Japanese Central Bank Throws Away a Billion Dollars Again

This morning when I woke up I checked the financial markets, gold, silver and, of course, the dollar yen rate.


I was somewhat surprised to see the yen at ¥76.9-something to the US dollar. A hour or two later, the yen had dropped to its current ¥78.9 per US dollar. Obviously the Japanese Central Bank intervened and bought a bunch of dollars.

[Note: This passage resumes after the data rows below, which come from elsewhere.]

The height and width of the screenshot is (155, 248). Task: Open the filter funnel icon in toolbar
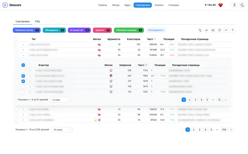coord(219,30)
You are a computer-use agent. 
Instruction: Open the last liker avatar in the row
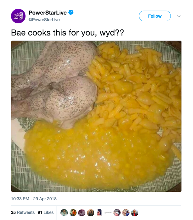(135, 213)
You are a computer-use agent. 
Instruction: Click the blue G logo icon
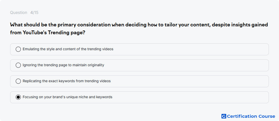(224, 116)
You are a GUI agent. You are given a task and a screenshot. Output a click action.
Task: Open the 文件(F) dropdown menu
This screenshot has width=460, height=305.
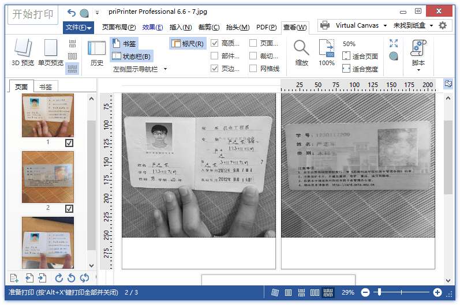coord(78,27)
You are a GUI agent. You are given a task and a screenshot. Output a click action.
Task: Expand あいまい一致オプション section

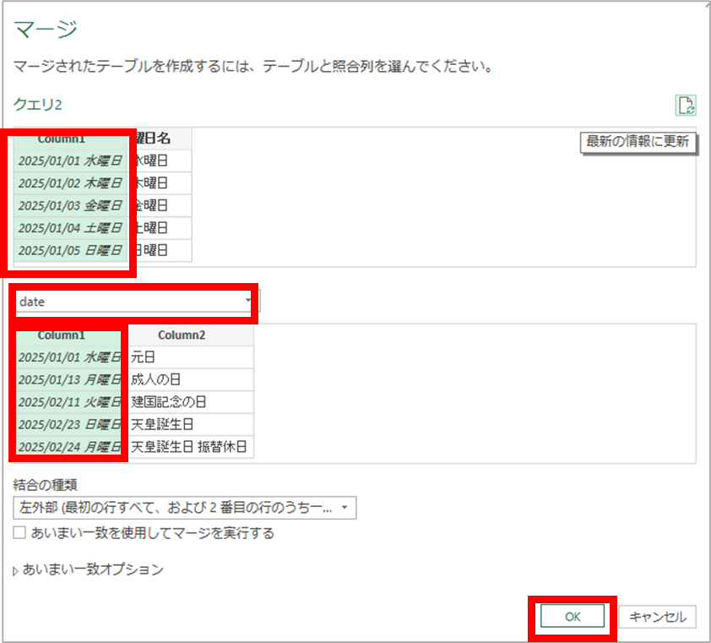[x=19, y=570]
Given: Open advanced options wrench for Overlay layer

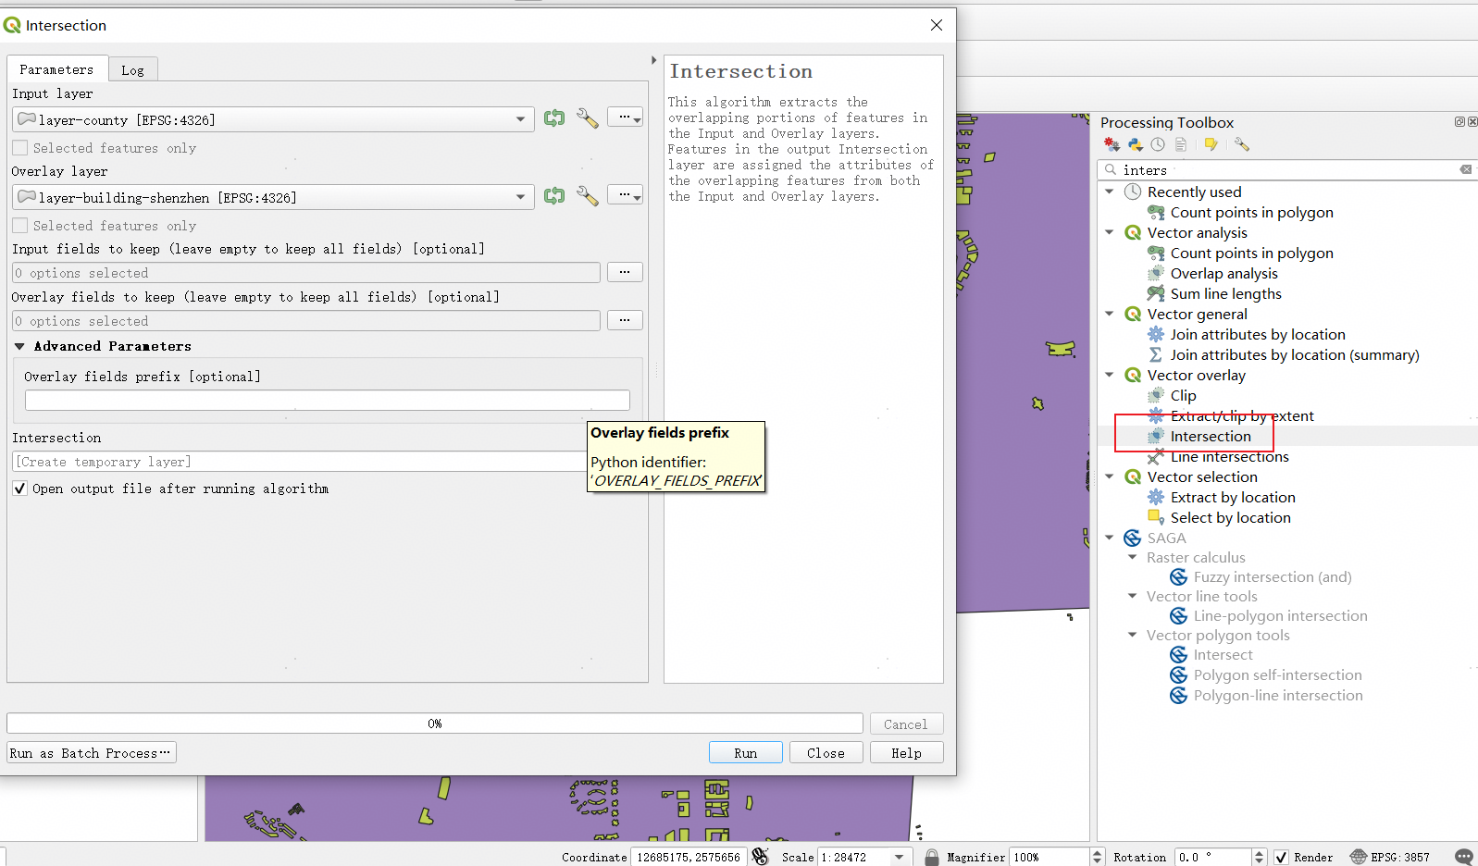Looking at the screenshot, I should pyautogui.click(x=587, y=196).
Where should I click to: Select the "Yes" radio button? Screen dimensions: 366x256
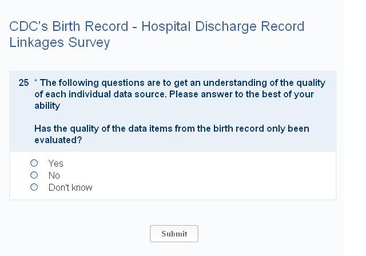click(34, 163)
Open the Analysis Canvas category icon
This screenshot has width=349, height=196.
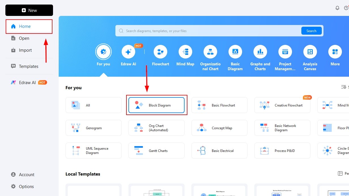click(x=310, y=52)
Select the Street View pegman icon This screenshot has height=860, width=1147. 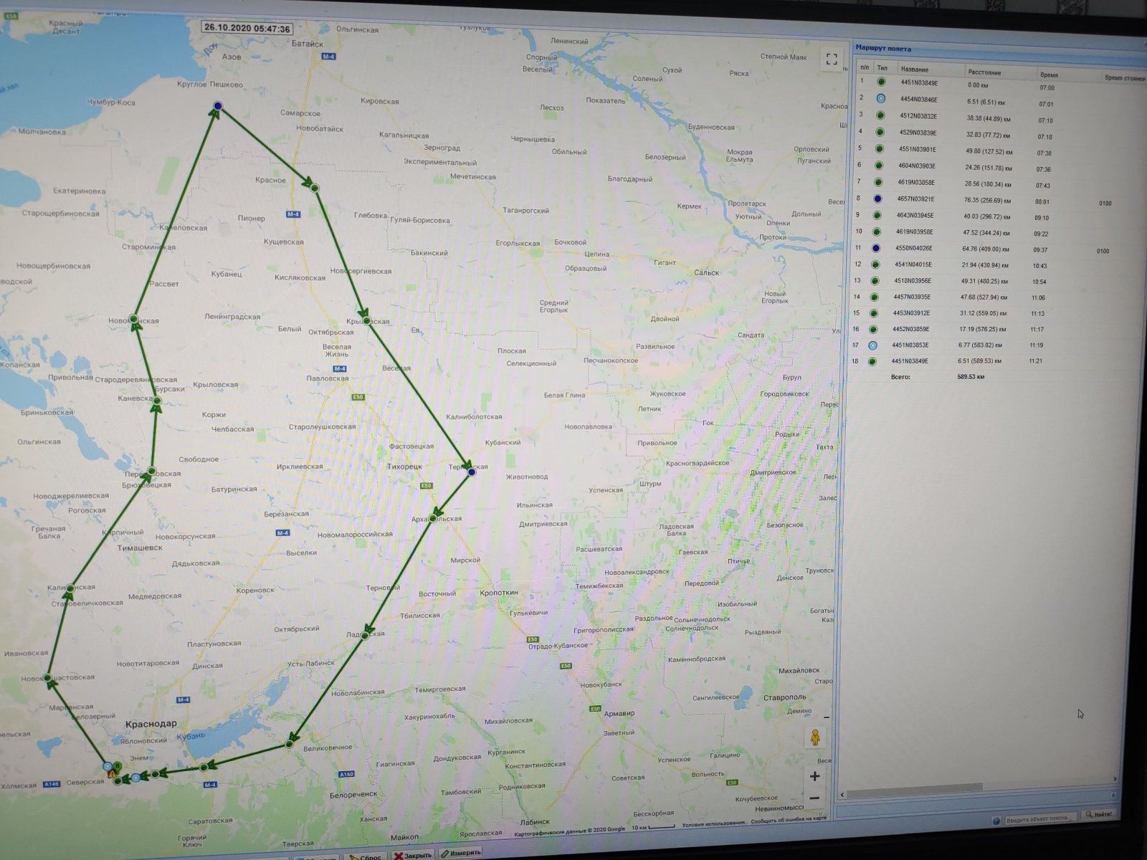pyautogui.click(x=814, y=737)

Fools. When will they ever learn? They keep throwing our hard earned tax money down the drain to stop the yen's rise, but it is all in vain as the yen's appreciation continues. 


Market Watch reports:


Japanese Finance Minister Yoshihiko Noda confirmed the government acted alone to curtail the yen’s rise, unlike in March, when local authorities acted in concert with their counterparts from the Group of Seven leading economies to keep the yen 
from appreciating further.


Why do these fools keep doing this? When will they ever learn that these interventions cannot and will not stop any long term trend? The next part of the article is laughable:



Still, many analysts were skeptical that the actions could keep the yen anchored beyond the short term.
“We don’t believe today’s action will explicitly change the trend of the [dollar-yen rate],” economists at The Royal Bank of Scotland wrote in a note to clients.
“As long as concerns for the downside risks in the U.S. economy and expectations for the [Federal Reserve’s] further easing measure persist, it is hard to expect the [dollar’s rate against the yen] to return to high enough levels to alleviate the negative pressure on exporters’ earnings,” they said.
Gee, you think that, after decades of this sort of failed action repeated over and over that these analysts would figure it out? Gee... I guess they really go out on a limb and stick their necks out when they make statements like, "We don't believe today's action will explicity change the trend." 

What!? After decades of this sort of action and the inevitable failures of those actions, why is it  difficult to say straight out that "this Bank of Japan intervention will fail like all the others have before it."

There I said it. Am I an economic hero or what?